■ TEXTE SOURCE ■
########################################
2015-11-30 10:53:00

Immense joie pour la dernière messe du Pape en Centrafrique


(RV) Le Pape François a présidé ce lundi matin, 30 novembre 2015, l'ultime messe de sa tournée en Afrique. Plusieurs dizaines de milliers de Centrafricains étaient rassemblés au stade Barthélémy Boganda, du nom du père de l'indépendance centrafricaine.

Le reportage de Romilda Ferrauto, notre envoyée spéciale à Bangui :

Difficile de décrire l’enthousiasme qu’a suscité son arrivée au stade Boganda plein à craquer. Pourtant habitué aux bains de foule, le Pape François semblait lui aussi impressionné par cette explosion de joie. Signe du climat de joie qui règne à Bangui, l’Imam Kobine Layama, le membre musulman de la plateforme interreligieuse a lui aussi été ovationné. La présidente Catherine Samba Panza et tous les membres du gouvernement de transition étaient présents. De nombreux fidèles s’abritaient du soleil de plomb sous des parapluies jaunes et blancs aux couleurs du Vatican. Certains chantaient en sango : le Pape est venu à Bangui, tout le monde a pu le voir. Jusqu’au dernier jour, beaucoup ne croyaient pas que cette visite puissent avoir lieu en raison des risques sécuritaires.

Avant de commencer la célébration, le Saint-Père a béni une statue noire de la Vierge Marie, une Vierge africaine. Il tenait en guise de crosse une simple croix également en bois d’ébène, un de ces bois précieux, richesse du pays. Cette croix lui avait été offerte la veille par la communauté de la cathédrale de Bangui. Sur le plan liturgique l’accent a été mis sur l’inculturation. Pour cette messe, le folklore centrafricain s’est déployé dans toute sa richesse, danses, chorégraphie, rythme, percussions, instruments typiques. Avant la lecture de l’Évangile, un tam-tam a résonné pour prévenir qu’un message fort allait être délivré, la Bonne Nouvelle. Au son des cors traditionnels, l’Évangéliaire a été porté en procession dans une pirogue enveloppée d’un drapeau du Vatican était portée en procession, rappelant symboliquement l'arrivée des premiers missionnaires dans le pays. À l’intérieur se trouvait un enfant. A l’offertoire, chaque diocèse a porté des dons typiques à l’autel, des fruits, des peaux d’animaux, une crosse en bois.
########################################
■ DONNÉES AFFICHÉES ■
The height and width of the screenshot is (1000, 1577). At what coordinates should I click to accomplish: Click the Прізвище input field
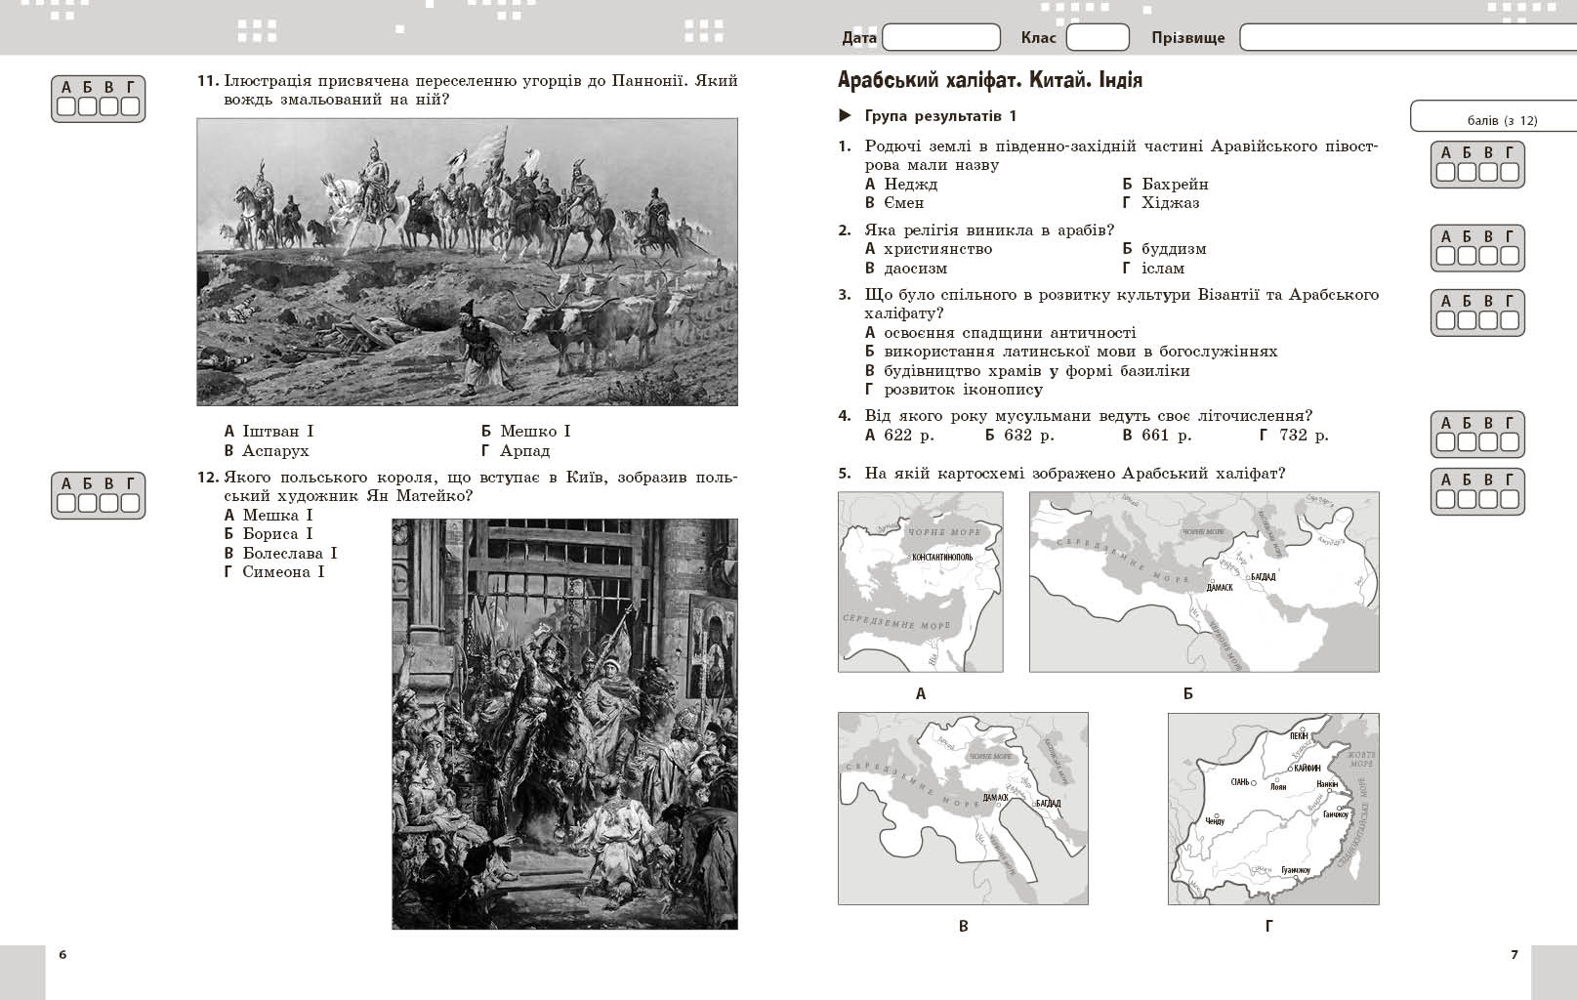pyautogui.click(x=1406, y=38)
########################################
■ À COMPLÉTER ■
1/ Répondez aux questions suivantes d'après l'article sur la dernière messe du Pape en Centrafrique.
(a) Dans quel stade la messe a-t-elle été célébrée ?
(b) De quelles couleurs étaient les parapluies sous lesquels de nombreux fidèles s'abritaient du soleil ?
(c) Qui avait offert au Pape la croix en bois d'ébène qu'il tenait en guise de crosse ?
2/ Rédigez la suite de l'article sur la dernière messe du Pape en Centrafrique, en reprenant après sa dernière phrase.

■ CORRIGÉ DES EXERCICES ■
1/
(a) Au stade Barthélémy Boganda, à Bangui.
(b) Jaunes et blancs, aux couleurs du Vatican.
(c) La communauté de la cathédrale de Bangui, la veille de la messe.

2/
Romilda Ferrauto (envoyée spéciale à Bangui)

La pédagogie de la prière et de la réconciliation

Dans son homélie, prononcée en italien mais traduite simultanément en sango, la langue locale, François a invité la foule à rendre grâce au Seigneur, entre autres, «pour l’audace qu’il met en nos âmes de vouloir créer des liens d’amitié, de dialoguer avec celui qui ne nous ressemble pas, de pardonner à celui qui nous a fait du mal, de nous engager dans la construction d’une société plus juste et plus fraternelle où personne n’est abandonné. En tout cela, le Christ ressuscité nous prend par la main, et nous entraîne à sa suite. Et je veux rendre grâce avec vous au Seigneur de miséricorde pour tout ce qu’il vous a donné d’accomplir de beau, de généreux, de courageux, dans vos familles et dans vos communautés, lors des évènements que connaît votre pays depuis plusieurs années.»

Mais François a rappelé que la miséricorde et la réconciliation ne doivent jamais être considérées comme des acquis définitifs, car elles relèvent d'un combat spirituel du quotidien : «Tout baptisé doit sans cesse rompre avec ce qu’il y a encore en lui de l’homme ancien, de l’homme pécheur, toujours prêt à se réveiller à la suggestion du démon – et combien il est agissant en notre monde et en ces temps de conflits, de haine et de guerre –, pour l’entrainer à l’égoïsme, au repli sur soi et à la méfiance, à la violence et à l’instinct de destruction, à la vengeance, à l’abandon et à l’exploitation des plus faibles…»

«Nous savons aussi combien nos communautés chrétiennes, appelées à la sainteté, ont encore de chemin à parcourir. Certainement nous avons tous à demander pardon au Seigneur pour trop de résistances et de lenteur à rendre témoignage de l’Évangile. Que l’Année Jubilaire de la Miséricorde, qui vient de commencer dans votre pays, en soit l’occasion», a-t-il insisté.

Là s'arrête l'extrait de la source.